Instructions for the task |
From top to bottom, restate the entries below word for word.

━━━━━ Input data

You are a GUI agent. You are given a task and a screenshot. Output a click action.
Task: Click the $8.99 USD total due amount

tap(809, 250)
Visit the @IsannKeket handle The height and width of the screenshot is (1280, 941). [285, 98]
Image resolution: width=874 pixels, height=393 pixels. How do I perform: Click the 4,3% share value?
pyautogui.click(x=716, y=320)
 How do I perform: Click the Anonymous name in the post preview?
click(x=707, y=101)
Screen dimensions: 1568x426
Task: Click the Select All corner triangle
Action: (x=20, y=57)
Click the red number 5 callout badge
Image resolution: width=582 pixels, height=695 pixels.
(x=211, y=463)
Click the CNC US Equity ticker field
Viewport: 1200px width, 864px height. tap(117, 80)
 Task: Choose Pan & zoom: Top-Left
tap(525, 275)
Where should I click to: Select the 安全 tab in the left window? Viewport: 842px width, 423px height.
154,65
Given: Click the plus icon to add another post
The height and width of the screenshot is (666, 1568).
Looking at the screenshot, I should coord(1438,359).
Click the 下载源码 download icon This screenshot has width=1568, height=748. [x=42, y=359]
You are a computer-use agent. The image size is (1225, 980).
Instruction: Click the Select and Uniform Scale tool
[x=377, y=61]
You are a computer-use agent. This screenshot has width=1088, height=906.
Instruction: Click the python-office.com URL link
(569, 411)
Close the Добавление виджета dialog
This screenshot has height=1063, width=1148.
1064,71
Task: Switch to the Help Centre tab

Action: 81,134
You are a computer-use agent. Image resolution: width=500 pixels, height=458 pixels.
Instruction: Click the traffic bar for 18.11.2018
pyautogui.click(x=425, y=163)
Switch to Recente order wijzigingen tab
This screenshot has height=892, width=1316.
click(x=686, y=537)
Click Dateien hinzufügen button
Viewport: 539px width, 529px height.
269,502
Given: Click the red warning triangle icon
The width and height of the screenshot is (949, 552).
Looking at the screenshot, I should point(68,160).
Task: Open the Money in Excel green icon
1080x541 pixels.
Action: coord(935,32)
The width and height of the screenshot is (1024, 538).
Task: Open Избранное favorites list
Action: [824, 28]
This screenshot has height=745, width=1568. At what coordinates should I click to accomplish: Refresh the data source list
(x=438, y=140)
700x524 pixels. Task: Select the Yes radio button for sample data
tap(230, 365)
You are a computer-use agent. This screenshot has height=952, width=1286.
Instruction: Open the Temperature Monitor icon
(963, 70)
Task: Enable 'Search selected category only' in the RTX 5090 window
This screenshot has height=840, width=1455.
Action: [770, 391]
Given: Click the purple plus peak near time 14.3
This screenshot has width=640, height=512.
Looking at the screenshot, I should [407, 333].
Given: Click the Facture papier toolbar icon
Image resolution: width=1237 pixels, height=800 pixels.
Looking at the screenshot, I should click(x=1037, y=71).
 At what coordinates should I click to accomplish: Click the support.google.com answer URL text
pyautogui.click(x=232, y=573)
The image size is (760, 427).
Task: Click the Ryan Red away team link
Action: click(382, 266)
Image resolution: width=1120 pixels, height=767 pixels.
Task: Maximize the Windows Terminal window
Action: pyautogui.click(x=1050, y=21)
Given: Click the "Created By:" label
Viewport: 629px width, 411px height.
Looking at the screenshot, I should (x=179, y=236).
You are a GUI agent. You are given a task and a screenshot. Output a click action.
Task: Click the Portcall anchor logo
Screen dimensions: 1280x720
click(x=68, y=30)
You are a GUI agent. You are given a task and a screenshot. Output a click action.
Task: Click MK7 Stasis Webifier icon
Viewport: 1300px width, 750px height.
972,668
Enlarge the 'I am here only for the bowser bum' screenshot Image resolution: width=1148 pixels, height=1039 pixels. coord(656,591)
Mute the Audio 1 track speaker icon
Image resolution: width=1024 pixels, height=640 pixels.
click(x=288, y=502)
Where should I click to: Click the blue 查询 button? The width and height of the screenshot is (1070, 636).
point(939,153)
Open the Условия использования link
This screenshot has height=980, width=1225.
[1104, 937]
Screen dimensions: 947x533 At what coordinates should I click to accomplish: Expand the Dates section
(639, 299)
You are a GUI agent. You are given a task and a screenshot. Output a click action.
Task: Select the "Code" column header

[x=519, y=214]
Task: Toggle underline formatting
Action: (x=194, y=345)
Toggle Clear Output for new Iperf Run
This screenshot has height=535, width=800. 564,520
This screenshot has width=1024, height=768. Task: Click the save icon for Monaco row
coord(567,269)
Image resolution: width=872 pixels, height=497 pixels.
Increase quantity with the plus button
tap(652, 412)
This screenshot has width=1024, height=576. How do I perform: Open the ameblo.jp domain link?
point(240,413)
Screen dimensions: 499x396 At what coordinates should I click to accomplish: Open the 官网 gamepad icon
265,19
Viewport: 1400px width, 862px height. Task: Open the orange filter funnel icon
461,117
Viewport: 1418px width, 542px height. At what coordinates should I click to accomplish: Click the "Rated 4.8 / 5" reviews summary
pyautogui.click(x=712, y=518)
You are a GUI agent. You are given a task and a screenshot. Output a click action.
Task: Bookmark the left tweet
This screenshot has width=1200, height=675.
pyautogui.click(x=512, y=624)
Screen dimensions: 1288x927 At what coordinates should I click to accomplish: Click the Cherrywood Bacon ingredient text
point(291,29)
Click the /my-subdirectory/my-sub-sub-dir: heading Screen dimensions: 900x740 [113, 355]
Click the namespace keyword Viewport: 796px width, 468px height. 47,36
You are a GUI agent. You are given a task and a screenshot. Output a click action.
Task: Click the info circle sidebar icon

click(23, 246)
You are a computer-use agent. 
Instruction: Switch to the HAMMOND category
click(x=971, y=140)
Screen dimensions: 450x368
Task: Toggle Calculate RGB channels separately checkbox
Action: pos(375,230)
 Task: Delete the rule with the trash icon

━━━━━━━━━━

Worked solution |
You are a GUI agent. You are given a task and a screenshot. Output a click action.
Task: Click the $8.99 USD total due amount

tap(809, 250)
Visit the @IsannKeket handle The height and width of the screenshot is (1280, 941). [285, 98]
Image resolution: width=874 pixels, height=393 pixels. How do I perform: Click the 4,3% share value?
pyautogui.click(x=716, y=320)
 How do I perform: Click the Anonymous name in the post preview?
click(x=707, y=101)
Screen dimensions: 1568x426
Task: Click the Select All corner triangle
Action: (x=20, y=57)
Click the red number 5 callout badge
Image resolution: width=582 pixels, height=695 pixels.
(x=211, y=463)
Click the CNC US Equity ticker field
Viewport: 1200px width, 864px height. tap(117, 80)
 Task: Choose Pan & zoom: Top-Left
tap(525, 275)
Where should I click to: Select the 安全 tab in the left window? Viewport: 842px width, 423px height.
154,65
Given: Click the plus icon to add another post
The height and width of the screenshot is (666, 1568).
Looking at the screenshot, I should coord(1438,359).
Click the 下载源码 download icon This screenshot has width=1568, height=748. [x=42, y=359]
You are a computer-use agent. The image size is (1225, 980).
Instruction: Click the Select and Uniform Scale tool
[x=377, y=61]
You are a computer-use agent. This screenshot has width=1088, height=906.
Instruction: Click the python-office.com URL link
(569, 411)
Close the Добавление виджета dialog
This screenshot has height=1063, width=1148.
1064,71
Task: Switch to the Help Centre tab

Action: 81,134
You are a computer-use agent. Image resolution: width=500 pixels, height=458 pixels.
Instruction: Click the traffic bar for 18.11.2018
pyautogui.click(x=425, y=163)
Switch to Recente order wijzigingen tab
This screenshot has height=892, width=1316.
click(x=686, y=537)
Click Dateien hinzufügen button
Viewport: 539px width, 529px height.
269,502
Given: Click the red warning triangle icon
The width and height of the screenshot is (949, 552).
Looking at the screenshot, I should point(68,160).
Task: Open the Money in Excel green icon
1080x541 pixels.
Action: coord(935,32)
The width and height of the screenshot is (1024, 538).
Task: Open Избранное favorites list
Action: [824, 28]
This screenshot has height=745, width=1568. At what coordinates should I click to accomplish: Refresh the data source list
(x=438, y=140)
700x524 pixels. Task: Select the Yes radio button for sample data
tap(230, 365)
You are a computer-use agent. This screenshot has height=952, width=1286.
Instruction: Open the Temperature Monitor icon
(963, 70)
Task: Enable 'Search selected category only' in the RTX 5090 window
This screenshot has height=840, width=1455.
Action: [770, 391]
Given: Click the purple plus peak near time 14.3
This screenshot has width=640, height=512.
Looking at the screenshot, I should [407, 333].
Given: Click the Facture papier toolbar icon
Image resolution: width=1237 pixels, height=800 pixels.
Looking at the screenshot, I should click(x=1037, y=71).
 At what coordinates should I click to accomplish: Click the support.google.com answer URL text
pyautogui.click(x=232, y=573)
The image size is (760, 427).
Task: Click the Ryan Red away team link
Action: click(382, 266)
Image resolution: width=1120 pixels, height=767 pixels.
Task: Maximize the Windows Terminal window
Action: pyautogui.click(x=1050, y=21)
Given: Click the "Created By:" label
Viewport: 629px width, 411px height.
Looking at the screenshot, I should (x=179, y=236).
You are a GUI agent. You are given a task and a screenshot. Output a click action.
Task: Click the Portcall anchor logo
Screen dimensions: 1280x720
click(x=68, y=30)
You are a GUI agent. You are given a task and a screenshot. Output a click action.
Task: Click MK7 Stasis Webifier icon
Viewport: 1300px width, 750px height.
972,668
Enlarge the 'I am here only for the bowser bum' screenshot Image resolution: width=1148 pixels, height=1039 pixels. coord(656,591)
Mute the Audio 1 track speaker icon
Image resolution: width=1024 pixels, height=640 pixels.
click(x=288, y=502)
Where should I click to: Click the blue 查询 button? The width and height of the screenshot is (1070, 636).
point(939,153)
Open the Условия использования link
This screenshot has height=980, width=1225.
[1104, 937]
Screen dimensions: 947x533 At what coordinates should I click to accomplish: Expand the Dates section
(639, 299)
You are a GUI agent. You are given a task and a screenshot. Output a click action.
Task: Select the "Code" column header

[x=519, y=214]
Task: Toggle underline formatting
Action: (x=194, y=345)
Toggle Clear Output for new Iperf Run
This screenshot has height=535, width=800. 564,520
This screenshot has width=1024, height=768. Task: Click the save icon for Monaco row
coord(567,269)
Image resolution: width=872 pixels, height=497 pixels.
Increase quantity with the plus button
tap(652, 412)
This screenshot has width=1024, height=576. How do I perform: Open the ameblo.jp domain link?
point(240,413)
Screen dimensions: 499x396 At what coordinates should I click to accomplish: Open the 官网 gamepad icon
265,19
Viewport: 1400px width, 862px height. Task: Open the orange filter funnel icon
461,117
Viewport: 1418px width, 542px height. At what coordinates should I click to accomplish: Click the "Rated 4.8 / 5" reviews summary
pyautogui.click(x=712, y=518)
You are a GUI agent. You are given a task and a screenshot. Output a click action.
Task: Bookmark the left tweet
This screenshot has width=1200, height=675.
pyautogui.click(x=512, y=624)
Screen dimensions: 1288x927 At what coordinates should I click to accomplish: Click the Cherrywood Bacon ingredient text
point(291,29)
Click the /my-subdirectory/my-sub-sub-dir: heading Screen dimensions: 900x740 [113, 355]
Click the namespace keyword Viewport: 796px width, 468px height. 47,36
You are a GUI agent. You are given a task and a screenshot. Output a click action.
Task: Click the info circle sidebar icon

click(23, 246)
You are a computer-use agent. 
Instruction: Switch to the HAMMOND category
click(x=971, y=140)
Screen dimensions: 450x368
Task: Toggle Calculate RGB channels separately checkbox
Action: pos(375,230)
 Task: Delete the rule with the trash icon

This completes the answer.